エビチリのルーツとは?
エビチリは、今や日本で誰もが知る人気中華料理のひとつですが、その発祥には意外な物語が隠れています。この料理の原型を作ったのは、中華料理の名門「陳家」の父・陳健民(ちん けんみん)氏。四川省出身の彼は、日本で中華料理店を営む中で、本場の四川料理である「乾焼蝦仁(カンシャオシャーレン)」をヒントに、日本人の味覚に合うようアレンジを重ねました。
乾燒蝦仁は、エビと豚ひき肉を辛みのある調味料で炒めた本格的な一品です。陳健民氏は、この料理をベースに、トマトベースのソースや甘みを加えることで、まろやかで食べやすい味わいに仕上げました。こうして生まれたのが、現代のエビチリの原型です。

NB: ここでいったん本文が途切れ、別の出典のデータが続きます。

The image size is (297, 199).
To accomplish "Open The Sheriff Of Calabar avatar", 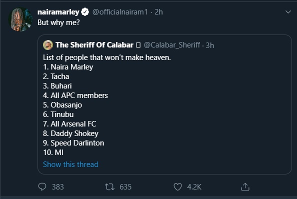I will point(48,45).
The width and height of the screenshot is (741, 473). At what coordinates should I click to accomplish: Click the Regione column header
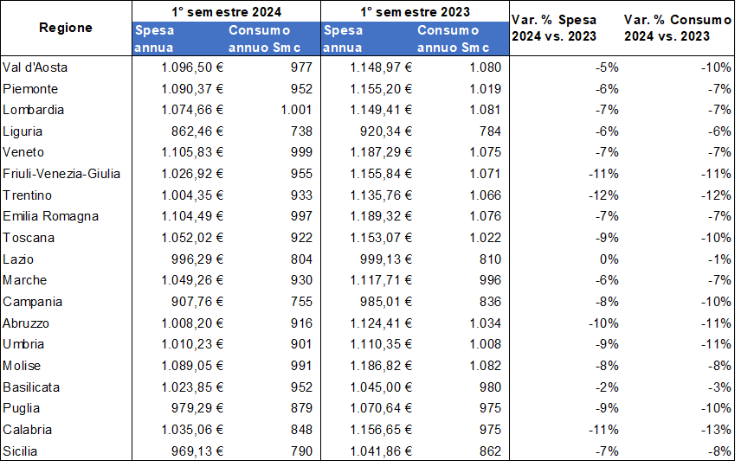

その後、息子の陳健一(ちん けんいち)氏がテレビ番組「料理の鉄人」などに出演し、その名前を全国に広めたことにより、エビチリは家庭でも手軽に作られる定番メニューへと成長しました。見た目は派手で、味は甘辛、そしてちょっと大人な辛さがたまらない組み合わせ。中華料理が日本で進化した好例といえるでしょう。
今度、エビチリを食べる機会があれば、その背後にある歴史と、ひとつの家庭から広がった味の物語を思い浮かべてみてください。